The current trend toward manager consolidations began post-financial crisis, when plans wanted to give their managers more flexible mandates to take advantage of massive dislocations. The pandemic caused more dislocations that reinforced plans’ desire to give their managers more flexibility, and it has only accelerated since then. “Those conversations continue, and the theme of wanting to do more with less is increasing,” Mueller said.
Tactical flexibility
Public pension plans are also showing increasing interest in flexible fixed-income mandates. By definition, these mandates give managers the freedom to move around within the broad fixed-income universe as market conditions shift.
As Goldman Sachs Asset Management’s Moran explained, “When rates were very low, many of our public pension clients had to reduce their fixed-income exposure because they had to look elsewhere for incremental yield. In some cases, these plans now have to rebuild that exposure back to where it previously was, which could involve an increase to the allocation.”
“It’s much faster and more efficient to use one manager who can be flexible in terms of strategies in different environments instead of multiple managers,” he said. “The chosen manager should offer economies of scale and capabilities across fixed-income sectors.

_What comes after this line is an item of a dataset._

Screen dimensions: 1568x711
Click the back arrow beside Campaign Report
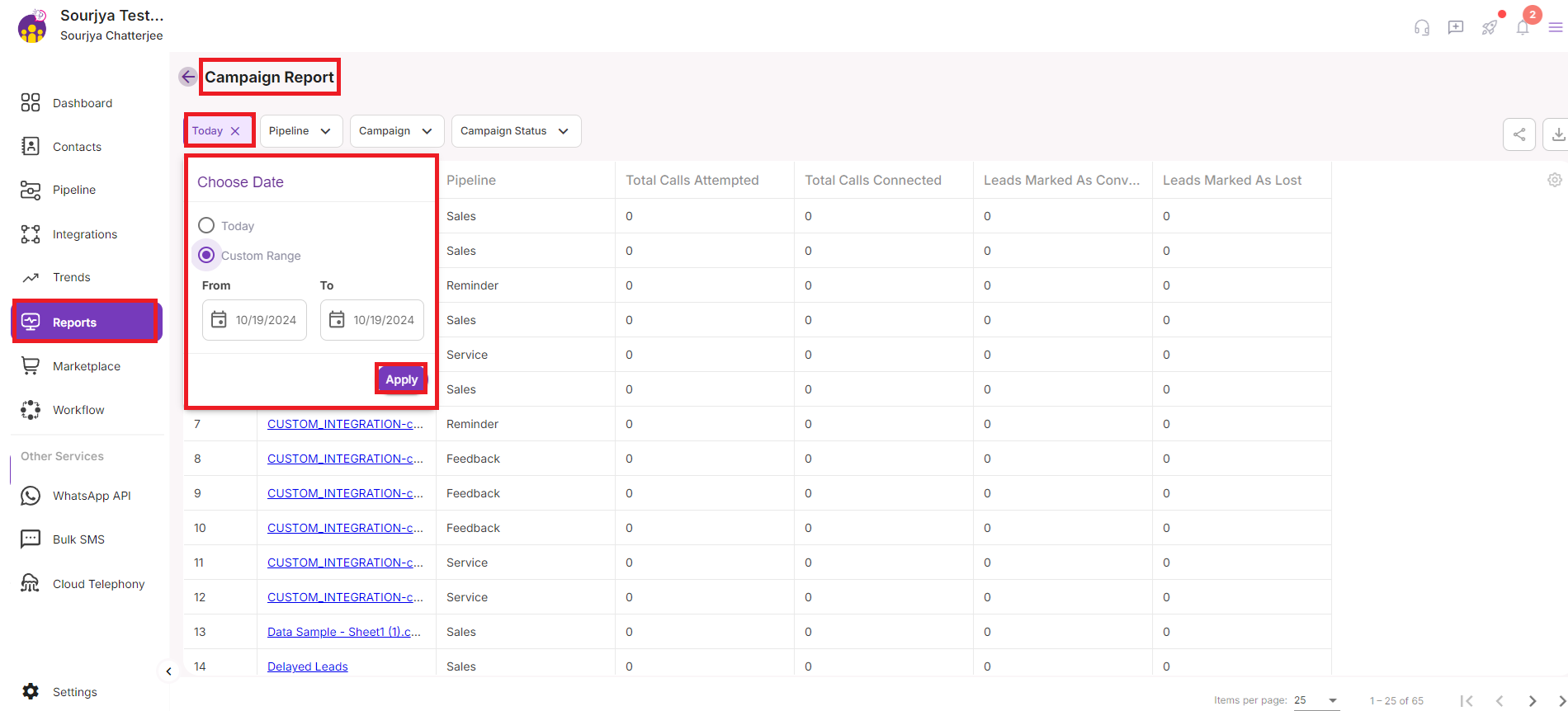188,77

And given the multitude of investing risks that we have today — like geopolitical risks, a potential growth slowdown, tight spreads and high Treasury issuance — having a manager with the flexibility to make changes within the parameters of the mandate makes it easier for clients to implement their market view at any time.”

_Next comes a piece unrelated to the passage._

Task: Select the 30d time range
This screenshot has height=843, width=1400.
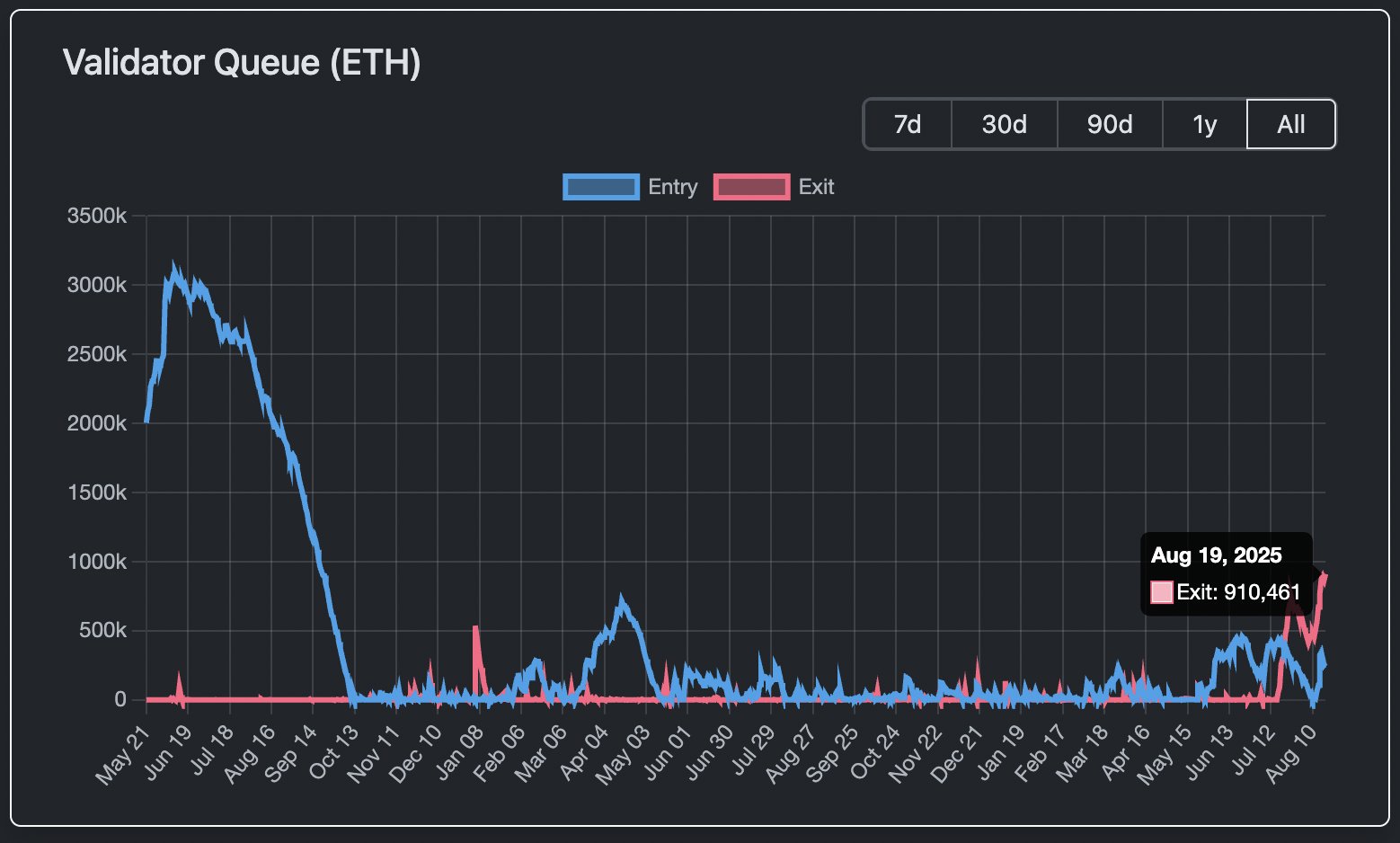Action: (1004, 124)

Understand ‘financial gravity’
Another key consideration for public pension plans as they position their portfolios in this next rate cycle is to understand and address a phenomenon known as “financial gravity,” said Allspring Global Investments’ Kneafsey.
He posits that the weight of interest rates on the economy is a function of their level and the length of time they stay there (see visual).1 Financial gravity exerts little downward pressure on financial assets when rates are low for an extended period, as they were for most of the time between the great financial crisis and 2022. But the weight grows more significant when rates are higher for longer, as the burden on floating-rate borrowers grows and more fixed-rate borrowers issue new debt or refinance at much higher rates.

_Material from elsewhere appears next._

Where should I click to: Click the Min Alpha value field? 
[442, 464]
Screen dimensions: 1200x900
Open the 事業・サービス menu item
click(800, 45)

If Kneafsey is right, then markets may be poised for significant weakness. What can institutional investors do to cushion the blow?
“Plans with big holdings of illiquid assets should consider selling some of those positions in the secondary market,” he said. “The first sellers will get the best prices and can increase their liquidity, so they’d be better able to withstand a market shock. Those with ample liquidity should protect liquid assets so they stand ready to buy public or private assets at distressed prices in a liquidity event.”